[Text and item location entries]

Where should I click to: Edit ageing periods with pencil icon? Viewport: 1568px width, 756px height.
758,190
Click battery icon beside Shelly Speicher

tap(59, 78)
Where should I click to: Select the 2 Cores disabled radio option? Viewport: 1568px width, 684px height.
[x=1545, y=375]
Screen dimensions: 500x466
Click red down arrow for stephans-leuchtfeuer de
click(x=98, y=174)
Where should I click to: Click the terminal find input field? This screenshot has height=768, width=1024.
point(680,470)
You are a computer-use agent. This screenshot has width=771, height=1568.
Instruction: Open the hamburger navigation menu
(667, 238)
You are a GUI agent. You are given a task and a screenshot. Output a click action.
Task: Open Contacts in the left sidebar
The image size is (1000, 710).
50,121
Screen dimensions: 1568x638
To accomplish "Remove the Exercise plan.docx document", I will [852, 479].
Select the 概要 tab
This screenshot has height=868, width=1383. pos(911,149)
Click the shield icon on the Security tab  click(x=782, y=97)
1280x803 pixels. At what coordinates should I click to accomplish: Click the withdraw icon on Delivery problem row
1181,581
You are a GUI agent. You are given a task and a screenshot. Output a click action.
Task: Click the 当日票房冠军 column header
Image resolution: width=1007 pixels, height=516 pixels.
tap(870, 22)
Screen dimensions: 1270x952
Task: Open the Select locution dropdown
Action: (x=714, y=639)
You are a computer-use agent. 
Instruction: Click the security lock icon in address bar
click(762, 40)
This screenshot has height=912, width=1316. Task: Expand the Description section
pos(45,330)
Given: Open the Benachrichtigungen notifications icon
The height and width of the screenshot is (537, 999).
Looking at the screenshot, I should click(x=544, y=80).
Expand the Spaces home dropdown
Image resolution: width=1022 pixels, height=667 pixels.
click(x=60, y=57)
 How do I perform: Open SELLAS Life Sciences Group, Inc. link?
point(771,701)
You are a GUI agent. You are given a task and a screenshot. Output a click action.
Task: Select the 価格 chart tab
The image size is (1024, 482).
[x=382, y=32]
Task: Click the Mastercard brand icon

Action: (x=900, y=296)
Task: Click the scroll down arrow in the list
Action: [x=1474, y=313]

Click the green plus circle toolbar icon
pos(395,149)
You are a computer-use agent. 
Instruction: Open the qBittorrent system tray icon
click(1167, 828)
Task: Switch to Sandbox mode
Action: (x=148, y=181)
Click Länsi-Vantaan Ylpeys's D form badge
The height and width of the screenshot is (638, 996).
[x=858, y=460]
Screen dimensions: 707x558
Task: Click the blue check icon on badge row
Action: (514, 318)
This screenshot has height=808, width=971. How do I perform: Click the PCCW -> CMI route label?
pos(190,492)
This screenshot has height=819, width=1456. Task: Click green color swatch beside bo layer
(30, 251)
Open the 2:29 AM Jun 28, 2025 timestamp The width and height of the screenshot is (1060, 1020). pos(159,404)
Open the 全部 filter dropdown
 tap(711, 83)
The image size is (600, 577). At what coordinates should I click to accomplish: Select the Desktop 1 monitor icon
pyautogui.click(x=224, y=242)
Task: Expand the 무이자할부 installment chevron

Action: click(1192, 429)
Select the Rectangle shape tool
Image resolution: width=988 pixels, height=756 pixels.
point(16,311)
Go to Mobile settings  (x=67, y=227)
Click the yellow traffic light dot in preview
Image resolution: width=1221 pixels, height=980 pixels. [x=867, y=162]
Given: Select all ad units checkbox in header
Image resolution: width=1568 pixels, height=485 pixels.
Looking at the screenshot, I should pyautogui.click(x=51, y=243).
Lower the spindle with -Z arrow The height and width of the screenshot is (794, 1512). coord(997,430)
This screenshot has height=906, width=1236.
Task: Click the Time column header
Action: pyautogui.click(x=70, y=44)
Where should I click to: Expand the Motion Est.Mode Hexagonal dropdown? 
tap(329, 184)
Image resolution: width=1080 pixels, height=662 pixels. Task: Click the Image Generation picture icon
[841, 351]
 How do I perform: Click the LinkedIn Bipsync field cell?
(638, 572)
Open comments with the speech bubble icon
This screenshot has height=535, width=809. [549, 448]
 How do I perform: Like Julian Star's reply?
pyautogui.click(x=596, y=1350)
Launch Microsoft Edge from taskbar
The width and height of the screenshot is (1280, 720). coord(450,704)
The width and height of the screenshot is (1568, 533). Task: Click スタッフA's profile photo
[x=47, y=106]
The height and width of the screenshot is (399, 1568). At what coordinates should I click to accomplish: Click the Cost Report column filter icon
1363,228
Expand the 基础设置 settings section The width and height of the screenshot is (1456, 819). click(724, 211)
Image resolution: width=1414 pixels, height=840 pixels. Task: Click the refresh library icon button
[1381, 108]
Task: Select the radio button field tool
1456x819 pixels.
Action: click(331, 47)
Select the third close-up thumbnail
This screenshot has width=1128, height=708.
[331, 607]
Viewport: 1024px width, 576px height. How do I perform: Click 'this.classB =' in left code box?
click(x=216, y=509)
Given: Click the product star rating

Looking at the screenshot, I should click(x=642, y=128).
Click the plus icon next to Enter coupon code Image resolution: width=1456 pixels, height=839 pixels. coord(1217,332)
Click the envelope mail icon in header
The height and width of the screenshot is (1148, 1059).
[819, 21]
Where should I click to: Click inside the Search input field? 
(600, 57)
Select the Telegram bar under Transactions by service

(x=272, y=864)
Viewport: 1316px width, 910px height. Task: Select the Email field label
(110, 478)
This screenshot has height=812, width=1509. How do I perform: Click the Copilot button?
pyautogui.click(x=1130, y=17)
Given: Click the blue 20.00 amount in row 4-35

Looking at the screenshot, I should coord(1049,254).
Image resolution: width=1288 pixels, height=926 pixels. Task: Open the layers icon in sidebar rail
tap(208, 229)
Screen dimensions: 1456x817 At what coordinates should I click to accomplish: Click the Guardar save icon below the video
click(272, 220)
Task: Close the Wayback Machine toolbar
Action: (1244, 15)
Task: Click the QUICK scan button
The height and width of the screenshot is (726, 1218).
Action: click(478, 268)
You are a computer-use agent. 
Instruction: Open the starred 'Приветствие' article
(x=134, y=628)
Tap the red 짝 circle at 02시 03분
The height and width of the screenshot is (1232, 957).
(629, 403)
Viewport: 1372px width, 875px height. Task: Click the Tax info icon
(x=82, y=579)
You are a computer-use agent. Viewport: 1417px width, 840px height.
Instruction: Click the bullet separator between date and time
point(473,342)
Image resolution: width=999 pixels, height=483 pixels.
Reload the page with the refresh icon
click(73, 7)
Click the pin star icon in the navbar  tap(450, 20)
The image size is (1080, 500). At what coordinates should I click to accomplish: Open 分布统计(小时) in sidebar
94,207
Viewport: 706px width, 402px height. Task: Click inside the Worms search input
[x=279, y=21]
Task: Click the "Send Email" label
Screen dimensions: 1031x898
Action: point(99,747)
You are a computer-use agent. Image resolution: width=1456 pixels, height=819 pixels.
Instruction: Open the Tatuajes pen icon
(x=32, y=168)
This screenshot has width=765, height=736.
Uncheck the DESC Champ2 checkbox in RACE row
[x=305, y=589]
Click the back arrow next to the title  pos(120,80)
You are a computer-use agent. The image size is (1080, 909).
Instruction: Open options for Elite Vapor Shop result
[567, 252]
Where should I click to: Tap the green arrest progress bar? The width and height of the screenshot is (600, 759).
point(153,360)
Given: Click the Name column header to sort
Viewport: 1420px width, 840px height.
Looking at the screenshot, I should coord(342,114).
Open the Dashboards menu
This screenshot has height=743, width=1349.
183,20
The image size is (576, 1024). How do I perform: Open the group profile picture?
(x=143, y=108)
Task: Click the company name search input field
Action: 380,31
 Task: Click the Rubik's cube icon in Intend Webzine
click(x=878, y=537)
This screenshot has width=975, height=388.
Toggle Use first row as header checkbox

> **DESCRIPTION OF THE TASK**
Transcribe all of the records above without altering a single character.

> **EXPECTED OUTPUT**
Where should I click to: Edit ageing periods with pencil icon? Viewport: 1568px width, 756px height.
758,190
Click battery icon beside Shelly Speicher

tap(59, 78)
Where should I click to: Select the 2 Cores disabled radio option? Viewport: 1568px width, 684px height.
[x=1545, y=375]
Screen dimensions: 500x466
Click red down arrow for stephans-leuchtfeuer de
click(x=98, y=174)
Where should I click to: Click the terminal find input field? This screenshot has height=768, width=1024.
point(680,470)
You are a computer-use agent. This screenshot has width=771, height=1568.
Instruction: Open the hamburger navigation menu
(667, 238)
You are a GUI agent. You are given a task and a screenshot. Output a click action.
Task: Open Contacts in the left sidebar
The image size is (1000, 710).
50,121
Screen dimensions: 1568x638
To accomplish "Remove the Exercise plan.docx document", I will [852, 479].
Select the 概要 tab
This screenshot has height=868, width=1383. pos(911,149)
Click the shield icon on the Security tab  click(x=782, y=97)
1280x803 pixels. At what coordinates should I click to accomplish: Click the withdraw icon on Delivery problem row
1181,581
You are a GUI agent. You are given a task and a screenshot. Output a click action.
Task: Click the 当日票房冠军 column header
Image resolution: width=1007 pixels, height=516 pixels.
tap(870, 22)
Screen dimensions: 1270x952
Task: Open the Select locution dropdown
Action: (x=714, y=639)
You are a computer-use agent. 
Instruction: Click the security lock icon in address bar
click(762, 40)
This screenshot has height=912, width=1316. Task: Expand the Description section
pos(45,330)
Given: Open the Benachrichtigungen notifications icon
The height and width of the screenshot is (537, 999).
Looking at the screenshot, I should click(x=544, y=80).
Expand the Spaces home dropdown
Image resolution: width=1022 pixels, height=667 pixels.
click(x=60, y=57)
 How do I perform: Open SELLAS Life Sciences Group, Inc. link?
point(771,701)
You are a GUI agent. You are given a task and a screenshot. Output a click action.
Task: Select the 価格 chart tab
The image size is (1024, 482).
[x=382, y=32]
Task: Click the Mastercard brand icon

Action: (x=900, y=296)
Task: Click the scroll down arrow in the list
Action: [x=1474, y=313]

Click the green plus circle toolbar icon
pos(395,149)
You are a computer-use agent. 
Instruction: Open the qBittorrent system tray icon
click(1167, 828)
Task: Switch to Sandbox mode
Action: (x=148, y=181)
Click Länsi-Vantaan Ylpeys's D form badge
The height and width of the screenshot is (638, 996).
[x=858, y=460]
Screen dimensions: 707x558
Task: Click the blue check icon on badge row
Action: (514, 318)
This screenshot has height=808, width=971. How do I perform: Click the PCCW -> CMI route label?
pos(190,492)
This screenshot has height=819, width=1456. Task: Click green color swatch beside bo layer
(30, 251)
Open the 2:29 AM Jun 28, 2025 timestamp The width and height of the screenshot is (1060, 1020). pos(159,404)
Open the 全部 filter dropdown
 tap(711, 83)
The image size is (600, 577). At what coordinates should I click to accomplish: Select the Desktop 1 monitor icon
pyautogui.click(x=224, y=242)
Task: Expand the 무이자할부 installment chevron

Action: click(1192, 429)
Select the Rectangle shape tool
Image resolution: width=988 pixels, height=756 pixels.
point(16,311)
Go to Mobile settings  (x=67, y=227)
Click the yellow traffic light dot in preview
Image resolution: width=1221 pixels, height=980 pixels. [x=867, y=162]
Given: Select all ad units checkbox in header
Image resolution: width=1568 pixels, height=485 pixels.
Looking at the screenshot, I should pyautogui.click(x=51, y=243).
Lower the spindle with -Z arrow The height and width of the screenshot is (794, 1512). coord(997,430)
This screenshot has height=906, width=1236.
Task: Click the Time column header
Action: pyautogui.click(x=70, y=44)
Where should I click to: Expand the Motion Est.Mode Hexagonal dropdown? 
tap(329, 184)
Image resolution: width=1080 pixels, height=662 pixels. Task: Click the Image Generation picture icon
[841, 351]
 How do I perform: Click the LinkedIn Bipsync field cell?
(638, 572)
Open comments with the speech bubble icon
This screenshot has height=535, width=809. [549, 448]
 How do I perform: Like Julian Star's reply?
pyautogui.click(x=596, y=1350)
Launch Microsoft Edge from taskbar
The width and height of the screenshot is (1280, 720). coord(450,704)
The width and height of the screenshot is (1568, 533). Task: Click スタッフA's profile photo
[x=47, y=106]
The height and width of the screenshot is (399, 1568). At what coordinates should I click to accomplish: Click the Cost Report column filter icon
1363,228
Expand the 基础设置 settings section The width and height of the screenshot is (1456, 819). click(724, 211)
Image resolution: width=1414 pixels, height=840 pixels. Task: Click the refresh library icon button
[1381, 108]
Task: Select the radio button field tool
1456x819 pixels.
Action: click(331, 47)
Select the third close-up thumbnail
This screenshot has width=1128, height=708.
[331, 607]
Viewport: 1024px width, 576px height. How do I perform: Click 'this.classB =' in left code box?
click(x=216, y=509)
Given: Click the product star rating

Looking at the screenshot, I should click(x=642, y=128).
Click the plus icon next to Enter coupon code Image resolution: width=1456 pixels, height=839 pixels. coord(1217,332)
Click the envelope mail icon in header
The height and width of the screenshot is (1148, 1059).
[819, 21]
Where should I click to: Click inside the Search input field? 
(600, 57)
Select the Telegram bar under Transactions by service

(x=272, y=864)
Viewport: 1316px width, 910px height. Task: Select the Email field label
(110, 478)
This screenshot has height=812, width=1509. How do I perform: Click the Copilot button?
pyautogui.click(x=1130, y=17)
Given: Click the blue 20.00 amount in row 4-35

Looking at the screenshot, I should coord(1049,254).
Image resolution: width=1288 pixels, height=926 pixels. Task: Open the layers icon in sidebar rail
tap(208, 229)
Screen dimensions: 1456x817 At what coordinates should I click to accomplish: Click the Guardar save icon below the video
click(272, 220)
Task: Close the Wayback Machine toolbar
Action: (1244, 15)
Task: Click the QUICK scan button
The height and width of the screenshot is (726, 1218).
Action: click(478, 268)
You are a computer-use agent. 
Instruction: Open the starred 'Приветствие' article
(x=134, y=628)
Tap the red 짝 circle at 02시 03분
The height and width of the screenshot is (1232, 957).
(629, 403)
Viewport: 1372px width, 875px height. Task: Click the Tax info icon
(x=82, y=579)
You are a computer-use agent. Viewport: 1417px width, 840px height.
Instruction: Click the bullet separator between date and time
point(473,342)
Image resolution: width=999 pixels, height=483 pixels.
Reload the page with the refresh icon
click(73, 7)
Click the pin star icon in the navbar  tap(450, 20)
The image size is (1080, 500). At what coordinates should I click to accomplish: Open 分布统计(小时) in sidebar
94,207
Viewport: 706px width, 402px height. Task: Click inside the Worms search input
[x=279, y=21]
Task: Click the "Send Email" label
Screen dimensions: 1031x898
Action: point(99,747)
You are a computer-use agent. Image resolution: width=1456 pixels, height=819 pixels.
Instruction: Open the Tatuajes pen icon
(x=32, y=168)
This screenshot has width=765, height=736.
Uncheck the DESC Champ2 checkbox in RACE row
[x=305, y=589]
Click the back arrow next to the title  pos(120,80)
You are a computer-use agent. The image size is (1080, 909).
Instruction: Open options for Elite Vapor Shop result
[567, 252]
Where should I click to: Tap the green arrest progress bar? The width and height of the screenshot is (600, 759).
point(153,360)
Given: Click the Name column header to sort
Viewport: 1420px width, 840px height.
Looking at the screenshot, I should coord(342,114).
Open the Dashboards menu
This screenshot has height=743, width=1349.
183,20
The image size is (576, 1024). How do I perform: Open the group profile picture?
(x=143, y=108)
Task: Click the company name search input field
Action: 380,31
 Task: Click the Rubik's cube icon in Intend Webzine
click(x=878, y=537)
This screenshot has width=975, height=388.
Toggle Use first row as header checkbox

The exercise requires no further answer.